- _Aufgabenstellung_
Schreiben Sie den Abschnitt des Textauszugs über Fentanyl in Chicago wörtlich ab, beginnend bei „Wegen Fentanyl ist“ und endend bei „schon wieder weg.“.

- _Textauszug_

■ ■ ■ ■ ■

Donnerstag, November 6

Noch nie starben in den USA so viele Menschen an Drogen wie heute. Fentanyl und andere Opioide fordern Todesopfer quer durch alle Bevölkerungsschichten. Aber die Politik hält immer noch an veralteten Konzepten von Stigmatisierung und Strafe fest. Streetworker kämpfen dagegen an.

Nirgendwo in Illinois sterben so viele Leute an einer Überdosis wie im Chicagoer Stadtteil Westside. Eines der am stärksten betroffenen Quartiere dort ist Austin. Das arme, hauptsächlich von Schwarzen bewohnte Viertel wird von Gangs kontrolliert; Kriminalität und Drogensucht grassieren. Viele Dealer treiben sich an der Kreuzung Madison/Lockwood herum. Von aussen wirkt der Ort unauffällig. Ein Grüppchen junger Männer und Frauen in abgetragenen, schmutzigen Kleidern steht vor dem Schnellimbiss «Red Snapper», ein anderes vor einem Geschäft für Perücken und Haarverlängerung. Alle Fenster sind vergittert.

Abgesehen von den Süchtigen, die wie Gespenster vorbeihuschen, ist kaum jemand auf der Strasse. Das liegt nicht nur am kalten Wetter. Immer wieder werden hier bei Schiessereien auch Unbeteiligte getroffen, sogar viele Kinderspielplätze sind aus Sicherheitsgründen geschlossen. Auch die Dealer stehen nicht lange herum. Sie sitzen diskret im Auto und zeigen sich nur kurz, wenn ein Kunde auftaucht.

Wegen Fentanyl ist Drogenkonsum wie russisches Roulette

Auf dem Trottoir haben ein paar Leute ein Tischchen mit Narcan-Sprays aufgestellt. Sie sind von der West Side Heroin/Opioid Task Force. Ein Stoss mit dem Spray in die Nase genügt, um die durch eine Opioid-Überdosis blockierte Atmung freizumachen. Das Mittel wurde anfangs von Erste-Hilfe-Teams und der Polizei eingesetzt. Die Task-Force versucht, es auch unter den Süchtigen selbst bekannt zu machen. Einer der Mitarbeiter, Keith Davis, spricht einen ziemlich heruntergekommen wirkenden Mann an. «Kennst du Narcan?» – «Ja, gute Sache. Mehr Leute sollten davon erfahren, Mann.» Davis will ihm noch sagen, er solle seine Drogen nicht alleine konsumieren, damit ihm bei einer Überdosis jemand helfen könne, aber er ist schon wieder weg.

Der 57-jährige Keith Davis war selbst über ein Jahrzehnt lang von Heroin abhängig, hat seine Sucht aber seit 1995 überwunden. Er kennt viele der Leute auf der Strasse, er spricht dieselbe Sprache wie sie. «Das Wichtigste ist Connection», sagt er – Verbindung aufzubauen. Der Spray ist ein guter Einstieg für Gespräche. Das andere sind die Fentanyl-Teststreifen, die die Task-Force verteilt. Weil vielen Drogen Fentanyl beigemischt wird, das etwa hundertmal so stark wie Heroin ist, ist jeder Drogenkonsum lebensgefährlich geworden. «Am Anfang hatten die Konsumenten Angst vor Fentanyl», sagt Davis. «Aber jetzt verlangen sie danach, weil der Kick stärker ist.»

■ ■ ■ ■ ■

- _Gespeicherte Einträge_

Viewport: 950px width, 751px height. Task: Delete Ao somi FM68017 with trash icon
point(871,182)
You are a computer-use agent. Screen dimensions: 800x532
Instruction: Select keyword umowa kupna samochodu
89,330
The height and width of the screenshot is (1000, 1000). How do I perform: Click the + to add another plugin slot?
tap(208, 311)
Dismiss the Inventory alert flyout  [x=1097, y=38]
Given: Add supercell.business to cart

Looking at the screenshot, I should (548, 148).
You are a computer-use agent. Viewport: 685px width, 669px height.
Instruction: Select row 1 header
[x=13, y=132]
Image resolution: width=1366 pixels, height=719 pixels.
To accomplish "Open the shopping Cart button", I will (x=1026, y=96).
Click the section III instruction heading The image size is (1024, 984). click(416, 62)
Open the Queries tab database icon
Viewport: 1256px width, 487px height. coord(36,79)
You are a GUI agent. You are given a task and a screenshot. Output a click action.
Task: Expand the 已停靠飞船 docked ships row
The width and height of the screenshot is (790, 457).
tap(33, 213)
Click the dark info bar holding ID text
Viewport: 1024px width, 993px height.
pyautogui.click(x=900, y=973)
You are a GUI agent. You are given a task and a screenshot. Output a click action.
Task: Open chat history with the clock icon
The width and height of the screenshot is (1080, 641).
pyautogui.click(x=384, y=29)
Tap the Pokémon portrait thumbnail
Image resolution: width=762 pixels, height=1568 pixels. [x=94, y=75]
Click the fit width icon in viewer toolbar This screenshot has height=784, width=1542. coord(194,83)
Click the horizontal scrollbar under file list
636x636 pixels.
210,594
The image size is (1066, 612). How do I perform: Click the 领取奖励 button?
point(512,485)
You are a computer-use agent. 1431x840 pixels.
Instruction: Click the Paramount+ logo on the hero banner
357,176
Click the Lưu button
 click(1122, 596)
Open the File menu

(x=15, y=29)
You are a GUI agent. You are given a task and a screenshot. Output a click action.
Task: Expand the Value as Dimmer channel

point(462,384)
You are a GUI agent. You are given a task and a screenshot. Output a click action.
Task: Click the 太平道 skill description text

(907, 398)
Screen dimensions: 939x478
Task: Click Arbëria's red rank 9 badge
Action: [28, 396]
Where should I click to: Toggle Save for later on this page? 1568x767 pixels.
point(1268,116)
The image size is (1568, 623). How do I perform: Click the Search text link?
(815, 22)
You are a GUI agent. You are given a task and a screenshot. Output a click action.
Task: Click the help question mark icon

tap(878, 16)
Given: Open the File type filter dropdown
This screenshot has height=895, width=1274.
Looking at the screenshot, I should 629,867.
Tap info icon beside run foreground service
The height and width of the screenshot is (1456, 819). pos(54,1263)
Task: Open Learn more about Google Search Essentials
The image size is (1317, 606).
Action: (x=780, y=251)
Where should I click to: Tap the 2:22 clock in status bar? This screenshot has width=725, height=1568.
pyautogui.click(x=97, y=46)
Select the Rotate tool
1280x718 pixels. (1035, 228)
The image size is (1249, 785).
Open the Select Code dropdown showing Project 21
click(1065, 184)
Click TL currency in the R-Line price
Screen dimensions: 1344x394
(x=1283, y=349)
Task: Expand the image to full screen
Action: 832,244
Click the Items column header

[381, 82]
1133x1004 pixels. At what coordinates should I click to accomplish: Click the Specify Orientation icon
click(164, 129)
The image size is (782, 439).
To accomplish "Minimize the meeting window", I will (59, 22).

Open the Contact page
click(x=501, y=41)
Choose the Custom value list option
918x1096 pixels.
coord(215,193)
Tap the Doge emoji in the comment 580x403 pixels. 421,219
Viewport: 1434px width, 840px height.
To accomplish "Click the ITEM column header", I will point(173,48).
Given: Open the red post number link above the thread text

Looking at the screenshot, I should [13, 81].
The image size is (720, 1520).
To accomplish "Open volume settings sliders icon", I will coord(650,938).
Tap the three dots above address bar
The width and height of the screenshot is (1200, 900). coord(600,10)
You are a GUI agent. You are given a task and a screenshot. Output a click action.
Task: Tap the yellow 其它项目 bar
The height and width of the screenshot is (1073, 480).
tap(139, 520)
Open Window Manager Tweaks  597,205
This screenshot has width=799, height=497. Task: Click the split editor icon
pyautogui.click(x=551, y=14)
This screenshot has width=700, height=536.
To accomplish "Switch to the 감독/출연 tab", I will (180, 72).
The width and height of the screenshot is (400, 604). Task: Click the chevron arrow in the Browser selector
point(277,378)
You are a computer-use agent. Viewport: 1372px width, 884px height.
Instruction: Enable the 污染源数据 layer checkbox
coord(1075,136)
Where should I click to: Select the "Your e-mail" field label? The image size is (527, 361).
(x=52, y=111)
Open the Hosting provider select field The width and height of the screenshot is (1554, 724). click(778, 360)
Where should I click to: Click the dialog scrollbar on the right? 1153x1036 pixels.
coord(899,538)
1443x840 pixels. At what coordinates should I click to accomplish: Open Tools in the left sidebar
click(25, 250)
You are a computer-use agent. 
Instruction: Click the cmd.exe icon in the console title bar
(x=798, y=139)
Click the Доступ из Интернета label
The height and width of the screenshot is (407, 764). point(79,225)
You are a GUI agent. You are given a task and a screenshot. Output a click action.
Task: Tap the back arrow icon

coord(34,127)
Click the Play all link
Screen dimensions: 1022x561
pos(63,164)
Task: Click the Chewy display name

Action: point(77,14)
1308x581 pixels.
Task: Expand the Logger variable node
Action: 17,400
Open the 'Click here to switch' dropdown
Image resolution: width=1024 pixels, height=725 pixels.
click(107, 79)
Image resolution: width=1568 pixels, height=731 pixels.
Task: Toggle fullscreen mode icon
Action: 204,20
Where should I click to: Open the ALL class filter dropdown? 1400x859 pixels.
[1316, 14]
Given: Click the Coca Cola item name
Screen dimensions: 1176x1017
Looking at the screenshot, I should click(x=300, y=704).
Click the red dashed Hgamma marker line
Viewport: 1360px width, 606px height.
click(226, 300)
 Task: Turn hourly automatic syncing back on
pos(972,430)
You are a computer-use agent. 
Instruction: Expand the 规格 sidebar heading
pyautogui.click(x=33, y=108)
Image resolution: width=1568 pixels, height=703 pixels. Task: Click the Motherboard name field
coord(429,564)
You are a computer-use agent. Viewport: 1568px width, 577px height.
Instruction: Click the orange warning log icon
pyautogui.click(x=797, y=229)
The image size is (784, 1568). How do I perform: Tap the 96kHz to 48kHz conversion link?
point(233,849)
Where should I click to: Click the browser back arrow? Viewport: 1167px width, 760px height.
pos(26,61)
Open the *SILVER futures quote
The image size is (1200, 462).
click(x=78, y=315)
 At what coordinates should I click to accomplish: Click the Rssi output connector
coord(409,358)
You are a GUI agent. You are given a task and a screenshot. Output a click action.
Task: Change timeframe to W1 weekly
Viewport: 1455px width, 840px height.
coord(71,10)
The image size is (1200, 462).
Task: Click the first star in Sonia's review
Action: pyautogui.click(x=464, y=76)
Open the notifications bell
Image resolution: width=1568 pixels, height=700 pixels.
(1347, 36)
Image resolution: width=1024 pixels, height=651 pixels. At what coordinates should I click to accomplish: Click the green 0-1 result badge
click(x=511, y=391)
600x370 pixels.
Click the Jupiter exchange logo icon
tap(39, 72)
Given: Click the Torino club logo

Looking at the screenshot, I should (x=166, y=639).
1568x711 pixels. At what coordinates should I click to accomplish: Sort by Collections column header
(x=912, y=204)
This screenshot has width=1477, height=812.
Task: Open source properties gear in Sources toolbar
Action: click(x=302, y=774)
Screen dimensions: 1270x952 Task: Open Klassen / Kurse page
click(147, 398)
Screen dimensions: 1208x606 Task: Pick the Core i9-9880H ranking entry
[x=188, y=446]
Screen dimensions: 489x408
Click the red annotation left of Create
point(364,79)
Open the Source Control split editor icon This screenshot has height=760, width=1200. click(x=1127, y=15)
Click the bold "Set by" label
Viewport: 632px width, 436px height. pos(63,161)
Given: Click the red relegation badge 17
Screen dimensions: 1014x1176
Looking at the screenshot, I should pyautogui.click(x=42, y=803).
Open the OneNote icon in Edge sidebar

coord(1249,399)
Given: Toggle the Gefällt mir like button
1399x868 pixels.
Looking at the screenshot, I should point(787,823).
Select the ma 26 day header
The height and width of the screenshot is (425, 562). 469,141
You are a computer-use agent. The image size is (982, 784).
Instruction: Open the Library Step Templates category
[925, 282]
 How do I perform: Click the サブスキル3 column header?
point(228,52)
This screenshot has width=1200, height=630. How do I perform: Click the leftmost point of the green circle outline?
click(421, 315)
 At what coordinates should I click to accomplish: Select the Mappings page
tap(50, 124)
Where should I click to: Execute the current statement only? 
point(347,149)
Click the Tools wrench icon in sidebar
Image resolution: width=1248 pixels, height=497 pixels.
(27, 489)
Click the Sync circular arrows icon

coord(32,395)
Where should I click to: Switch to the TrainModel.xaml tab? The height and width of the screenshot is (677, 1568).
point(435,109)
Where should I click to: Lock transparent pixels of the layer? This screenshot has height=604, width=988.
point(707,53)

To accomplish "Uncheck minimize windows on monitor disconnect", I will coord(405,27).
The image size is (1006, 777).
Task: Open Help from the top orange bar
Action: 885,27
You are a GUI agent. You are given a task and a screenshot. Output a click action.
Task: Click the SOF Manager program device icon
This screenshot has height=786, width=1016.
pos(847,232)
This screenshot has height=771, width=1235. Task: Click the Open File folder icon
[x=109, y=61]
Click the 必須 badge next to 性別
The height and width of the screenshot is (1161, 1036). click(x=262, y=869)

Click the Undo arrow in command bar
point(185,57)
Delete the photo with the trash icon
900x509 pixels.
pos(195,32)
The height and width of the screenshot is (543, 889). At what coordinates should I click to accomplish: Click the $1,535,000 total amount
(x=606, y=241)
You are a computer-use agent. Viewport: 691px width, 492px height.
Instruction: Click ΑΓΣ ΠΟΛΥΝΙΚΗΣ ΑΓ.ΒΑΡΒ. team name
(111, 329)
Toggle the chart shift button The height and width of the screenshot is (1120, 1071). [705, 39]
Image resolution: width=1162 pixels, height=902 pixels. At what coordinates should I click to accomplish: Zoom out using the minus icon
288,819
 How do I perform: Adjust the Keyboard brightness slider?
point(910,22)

■ ■ ■ ■ ■

- _Ergebnis_
Wegen Fentanyl ist Drogenkonsum wie russisches Roulette

Auf dem Trottoir haben ein paar Leute ein Tischchen mit Narcan-Sprays aufgestellt. Sie sind von der West Side Heroin/Opioid Task Force. Ein Stoss mit dem Spray in die Nase genügt, um die durch eine Opioid-Überdosis blockierte Atmung freizumachen. Das Mittel wurde anfangs von Erste-Hilfe-Teams und der Polizei eingesetzt. Die Task-Force versucht, es auch unter den Süchtigen selbst bekannt zu machen. Einer der Mitarbeiter, Keith Davis, spricht einen ziemlich heruntergekommen wirkenden Mann an. «Kennst du Narcan?» – «Ja, gute Sache. Mehr Leute sollten davon erfahren, Mann.» Davis will ihm noch sagen, er solle seine Drogen nicht alleine konsumieren, damit ihm bei einer Überdosis jemand helfen könne, aber er ist schon wieder weg.